Enough gays and lesbians are openly gay that we have reached the tipping point where it is assumed that if you are out and about in the gay community, you are out, period. Part of gay equality is that it is just as dangerous to your career and family life to lead a double life, or to say one thing (anti-gay!) and do another (gay!), as it is for any straight person because of the unpredictability of scorned lovers. I am not saying that everyone in the gay community who is leading a double life should be outed. If you are a private person, people should mind their own business. But if you are a gay member of Congress, or staffer — or any public figure, including celebrities — and you engage in anti-gay activism by demonizing gays and opposing gay equality — then the fact that you are secretly gay IS legitimate news. It is fair to bring your true sexual orientation to the public’s attention and ask for an explanation because of the destruction you are causing in the lives of an untold number of people both in the present and for many years to come.

UPDATE, 1/6/12, Fri.: HA! I was very specific about outing only gay members of Congress and staffers who ALSO engage in anti-gay activism. Both things have to be true to deserve outing. Everyone else who is not in a position of power can make his or her own decision about the closet. And Lily Tomlin said it first:

5 replies on “UPDATEDx2: ‘The Case for “Outing” Gay Congressmen and Staffers’ at PJ Media”
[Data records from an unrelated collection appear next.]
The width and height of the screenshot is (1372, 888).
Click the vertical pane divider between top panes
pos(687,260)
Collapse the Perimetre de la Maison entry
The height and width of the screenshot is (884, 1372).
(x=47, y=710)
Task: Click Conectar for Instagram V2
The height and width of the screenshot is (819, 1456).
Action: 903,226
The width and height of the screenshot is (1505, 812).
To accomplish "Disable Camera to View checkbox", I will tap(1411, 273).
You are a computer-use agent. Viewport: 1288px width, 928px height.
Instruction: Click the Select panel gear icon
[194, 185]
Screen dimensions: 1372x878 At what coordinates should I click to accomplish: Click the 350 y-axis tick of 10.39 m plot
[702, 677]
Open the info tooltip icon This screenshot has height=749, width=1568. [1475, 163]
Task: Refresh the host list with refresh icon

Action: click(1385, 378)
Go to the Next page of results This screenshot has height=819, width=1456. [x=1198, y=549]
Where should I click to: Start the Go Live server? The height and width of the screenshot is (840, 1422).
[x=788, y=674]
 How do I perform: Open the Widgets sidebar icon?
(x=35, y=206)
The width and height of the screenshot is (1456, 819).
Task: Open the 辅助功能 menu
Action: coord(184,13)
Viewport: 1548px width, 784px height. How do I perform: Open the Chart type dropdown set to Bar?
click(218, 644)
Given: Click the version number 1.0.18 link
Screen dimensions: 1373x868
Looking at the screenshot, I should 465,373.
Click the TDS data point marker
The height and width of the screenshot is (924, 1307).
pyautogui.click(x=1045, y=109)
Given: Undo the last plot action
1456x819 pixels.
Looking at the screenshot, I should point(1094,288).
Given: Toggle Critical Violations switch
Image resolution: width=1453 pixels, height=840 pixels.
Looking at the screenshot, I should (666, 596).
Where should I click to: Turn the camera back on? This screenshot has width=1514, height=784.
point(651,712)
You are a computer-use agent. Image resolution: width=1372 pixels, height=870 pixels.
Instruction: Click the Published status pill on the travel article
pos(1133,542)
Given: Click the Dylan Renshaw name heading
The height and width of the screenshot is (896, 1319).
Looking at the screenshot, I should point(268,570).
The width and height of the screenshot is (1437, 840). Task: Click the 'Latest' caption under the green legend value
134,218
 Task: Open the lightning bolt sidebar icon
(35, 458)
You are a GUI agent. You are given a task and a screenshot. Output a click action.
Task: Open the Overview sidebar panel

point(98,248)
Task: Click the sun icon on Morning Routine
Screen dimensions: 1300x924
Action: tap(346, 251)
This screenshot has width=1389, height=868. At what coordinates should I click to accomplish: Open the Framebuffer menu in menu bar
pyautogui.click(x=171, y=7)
  1. “Soon afterward, gay activists confronted her about her vote at a book signing. The certainty of being outed has improved her subsequent record on legislation concerning gay equality.”

    And so the mask comes off. Intimidation and blackmail are legitimate tactics. I hope you will remember that when these tactics are directed where you don’t want them to be.

    I am truly disappointed in you.

    1. Conservatism is constantly blessing the value of sunshine. That’s all I’ve done — and selectively: gays who do not engage in anti-gay activism are as secure in their privacy as anyone else who leads a double life.

  2. SDN. Gays and Lesbians have been blackmailed and intimidated for decades. (Centuries?) We have been categorized as insane, immoral. You name it. We got where we are by fighting for our rights.

    The current environment is mostly extra-legal. I’m not that old, but I am old enough to personally had problems with cops. (I have seen cops show up to the scene of a gay bashing and arrest the guy bleeding on the sidewalk.)

    So no. Life isn’t fair. No one every promised you it would be.

    And this isn’t 1950. If you want to be anti-gay that’s fine. But if a gay politician or public-figure is holding anti-gay positions, actively working to restrict our rights, while is actually gay, that’s a problem.

    Are you saying we should say, “That’s OK Mr/Ms. Politician/Staffer/Celebrity, we know you are stabbing us in the back, but we respect your right to stab us in the back while being a hypocrite.” Is that really what you are saying?

  3.  I shall stay out of the outing business. Seein’ as how I’m neither gay nor particularly interested in gays as a group, it just ain’t my department. 

     I’m just going to wish my friends on this site (and strangers, too!) a healthy, happy and prosperour New Year.